Important: NLSTD is an experimental algorithm that is currently only available in PLS_Toolbox as of version 8.5.


modl = nlstd(xSlave, xMaster, win);
modl = nlstd(xSlave, xMaster, win, opt);
modl = nlstd(xSlave, xMaster, win, pts, opt); % for lwr
pred = nlstd(xSlave, modl, win, opt);
valid = nlstd(xSlave, xMaster, modl, win, opt);


NLSTD is an experimental method which uses one of several algorithms available in PLS_Toolbox to return a model and transformed data. The three available algorithms to use are ANN, LWR, and SVM, note however that due to the huge memory requirements of using SVM, its use is limited only to relatively small datasets (otherwise the change of encountering an "out of memory" error is highly likely).


  • xSlave: (2-way matrix of class “double” or “dataset”), data collected from the ‘slave instrument’
  • xMaster: (2-way matrix of class “double” or “dataset”), data collected from the ‘master instrument’
  • modl: A NLSTD (ANN/LWR/SVM) model.
  • win: window size used in the (piecewise) standardization, must be an odd number.
  • pts: (LWR only) Like window but with respect to the samples instead of measurements.

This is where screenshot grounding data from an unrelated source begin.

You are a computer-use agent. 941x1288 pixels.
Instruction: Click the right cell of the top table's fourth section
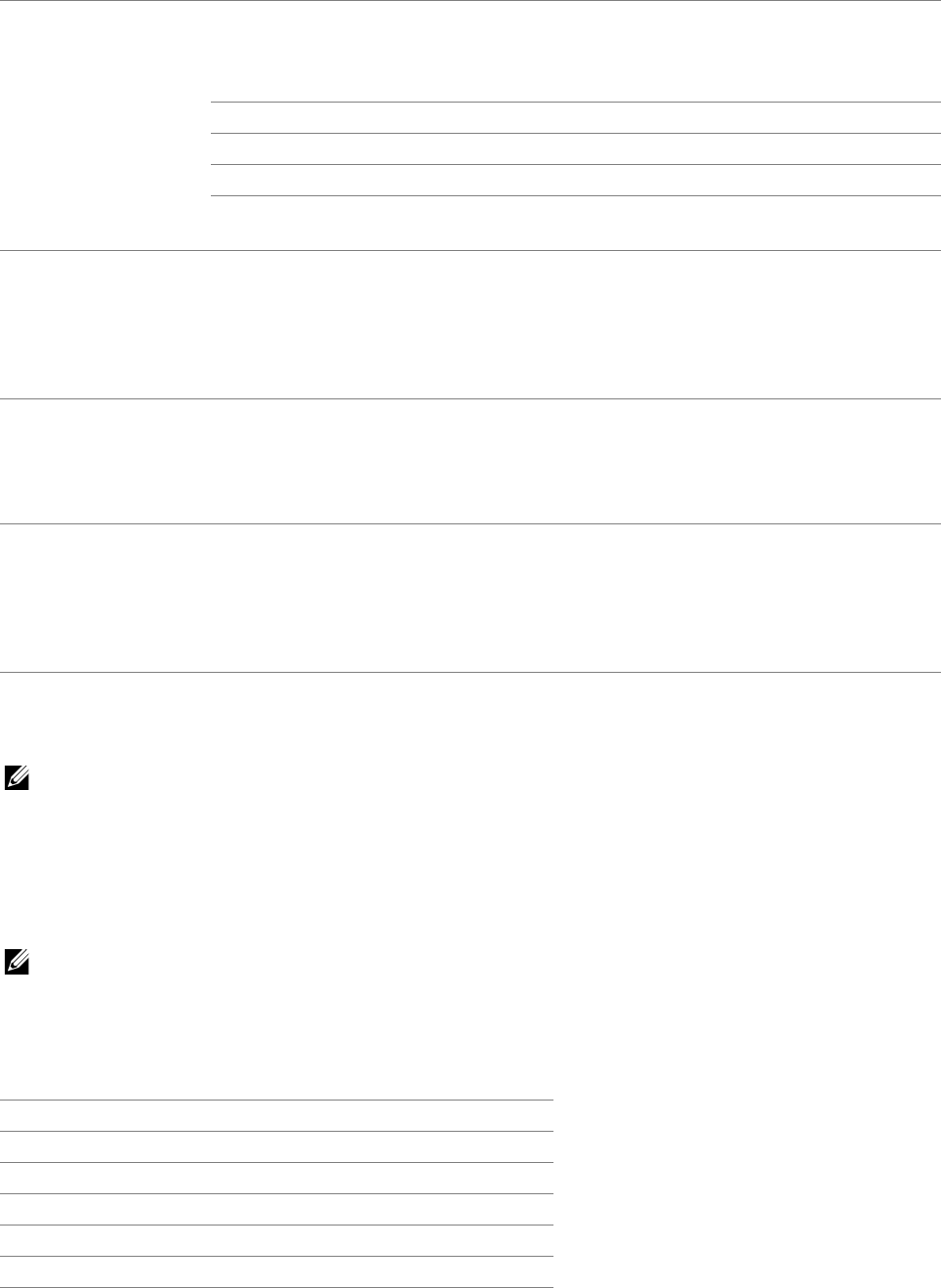click(x=575, y=598)
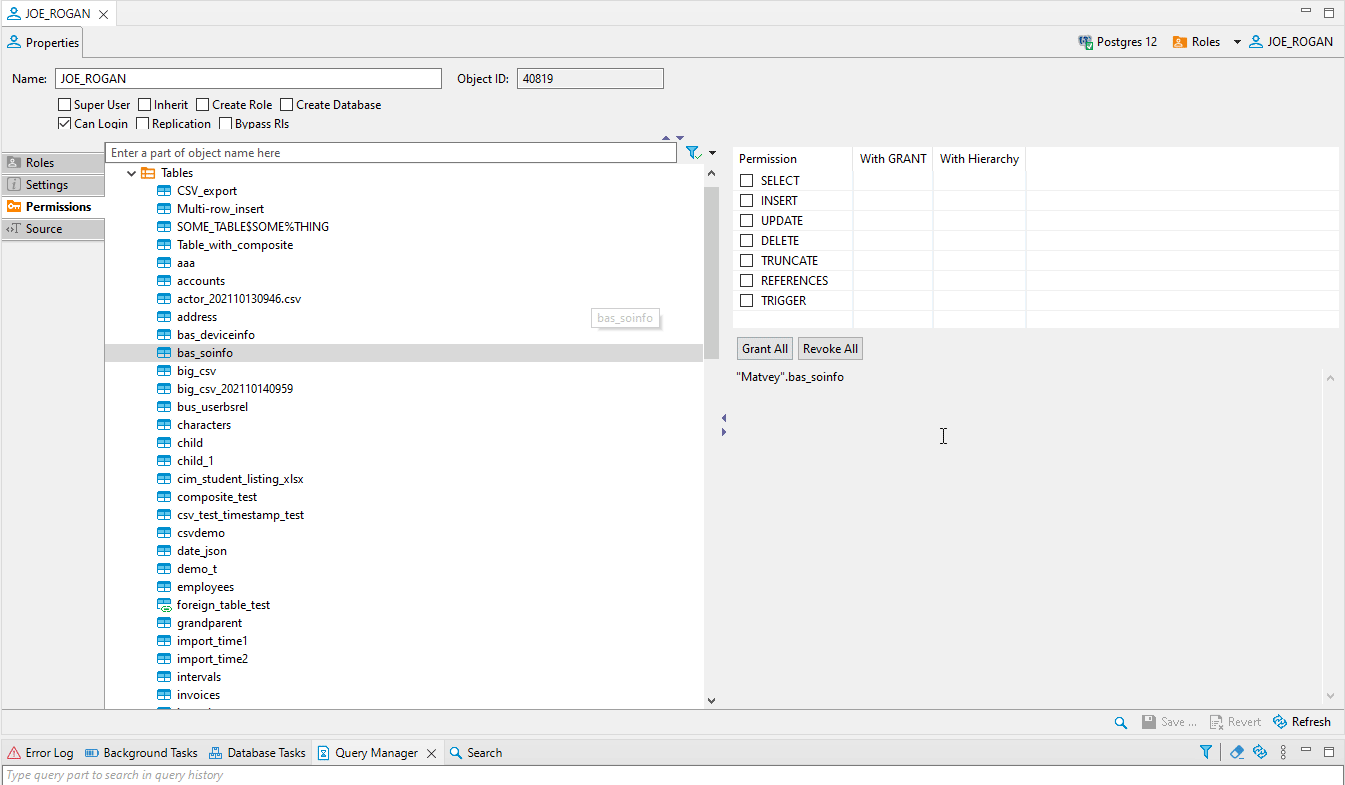Collapse the Tables tree node
The image size is (1345, 785).
coord(131,172)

  • model: A model structure containing the NLSTD model.
  • pred: predictions, a matrix containing the transformed xSlave data.
  • valid: validations, like predictions matrix but it is created using both test samples from both the ‘slave’ and ‘master’ instruments.

Note: The output variable will depend on the input arguments. If xSlave and xMaster datasets are used a model will be the output. If a NLSTD model is used as one of the input arguments, the output will be a matrix containing the predicted values.


  • name: the name of the structure (‘options’)
  • display: [ {‘off’} | ’on’ ]
  • plots: [ ‘none’ | {‘final’} ]
  • waitbar: [ ‘off’ | {‘auto’} | ‘on’ ]
  • algorithm: [ {‘ann’} | ’svm’ | ’lwr’ ] governs the algorithm to be used.
  • useopts: [ ] user may input a complete/partial options structure of the selected algorithm.
  • edges: [ {‘const’} | ’zeros’ | ’linterp’ | ’pinterp’ ]
  • ncomp: 1 (LWR Only) sets the number of components to be used in the model.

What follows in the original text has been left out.